Batley Rugby League Club’s WW1 History-Maker

Some debate occurred in the Yorkshire press in March 1915 as to who was the first Northern Union player in Yorkshire and beyond to obtain a commission in The Great War.

The “Huddersfield Daily Examiner[1] and “Yorkshire Evening Post[2] declared that in Yorkshire the accolade fell to Wakefield Trinity’s William Lindsay Beattie who was appointed temporary 2nd Lieutenant in the Border Regiment on 15 March 1915.[3] He lost his life on 27 January 1917. Lancashire-based Wigan’s Gwyn Thomas was reputed to be the first commissioned Northern Union player. However, I believe this event occurred towards the end of 1914. Thomas survived the war and joined Huddersfield in 1919.

Both papers overlooked Batley winger, Robert Randerson.

Robert Randerson

Robert Randerson

Robert, (or Bob as he was known according to the local press), joined the Leeds University Officer’s Training Corps (OTC) shortly after Britain’s entry into the War. “The London Gazette” of 25 August 1914 lists Robert as amongst those OTC cadets and ex-cadets appointed as temporary 2nd Lieutenants.[4] Promotion quickly followed. In January 1915[5] “The London Gazette” announced his appointment to temporary Lieutenant with effect from 10 December 1914. Only months later, on 15 May 1915, he became a temporary Captain as notified in a June edition of the same official journal.[6]

Letters of correction to the papers followed; and the Batley Club itself was adamant the honour belonged to its player. In its Annual Meeting of May 1915 it pronounced:

“Randerson…..was the first N.U. player to receive a commission. This honour has been claimed by others but it belongs to Lieut. Randerson and the Batley Club”[7]

Within weeks of this discussion, on 7 August 1915, Robert was to lose his life in the “Yorkshire Landings” at Gallipoli.[8]

Robert was born in York in late 1890, the son of Robert and Annie Randerson (neé Wilkinson). His siblings included Annie (1886), Benjamin (1889), William (1892), John Wilkinson (1897) and George (1899).

The family were comfortably off with Robert senior earning his living as a master corn miller then as a grocer and corn merchant. By 1901 the family lived on Haxby Road, York and remained here at the time of Robert’s death.

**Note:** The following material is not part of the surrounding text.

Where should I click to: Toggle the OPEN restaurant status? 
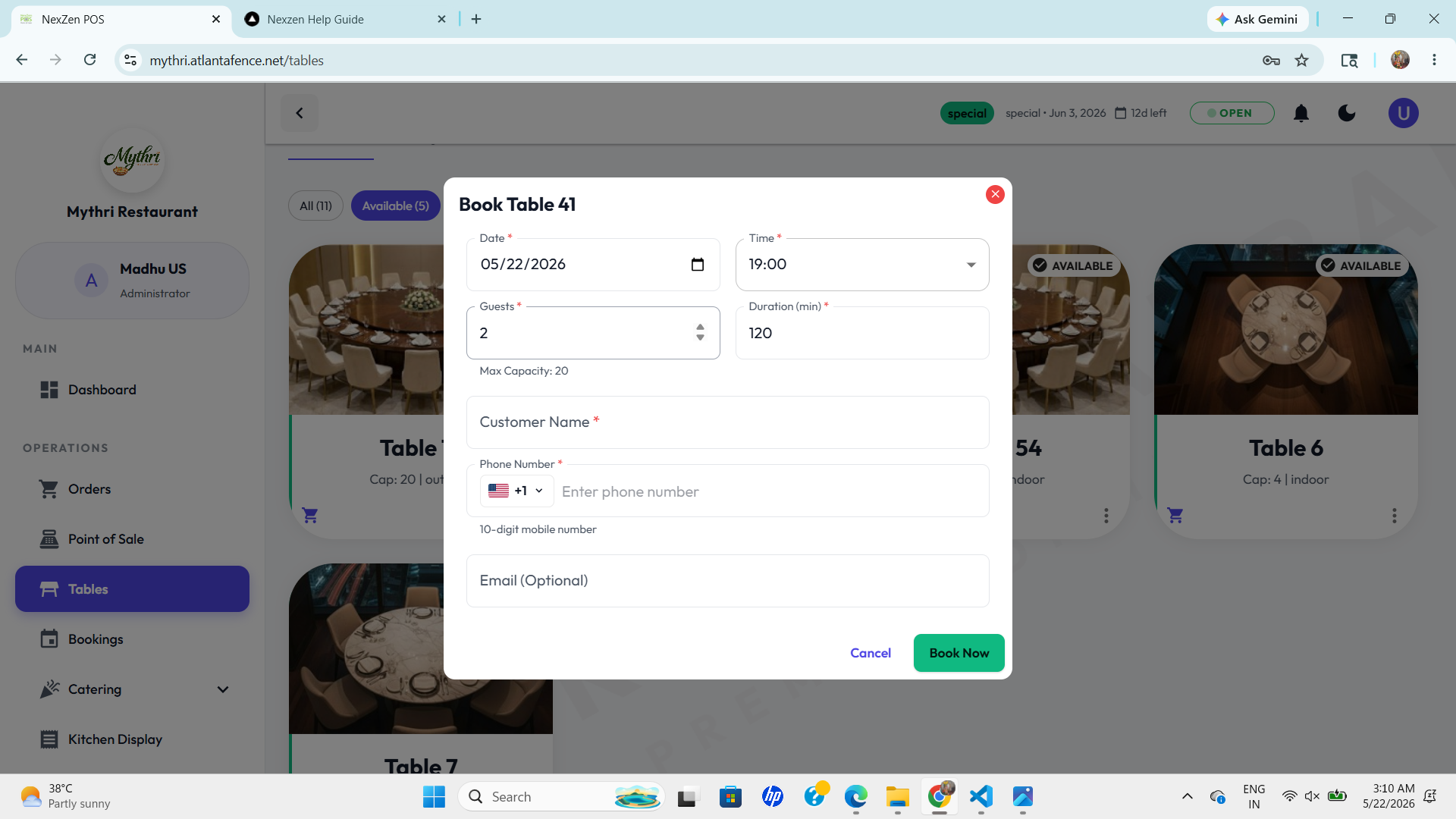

They were an old Catholic family with strong religious convictions and connections. After training at Ushaw, Robert’s uncle Benjamin served as a priest initially briefly at St Patrick’s, Leeds, then St Charles Borromeo, Hull and lastly, until his death in 1897, at St Hilda’s, Whitby. In the 1911 census Robert’s sister, Annie, was a nun residing at St Wilfrid’s Priory, Arundel. She was employed as a head mistress at the town’s St Phillip’s Infants’ School.[9] His younger brother, John, was a boarder at the Franciscan College at Cowley, Oxfordshire.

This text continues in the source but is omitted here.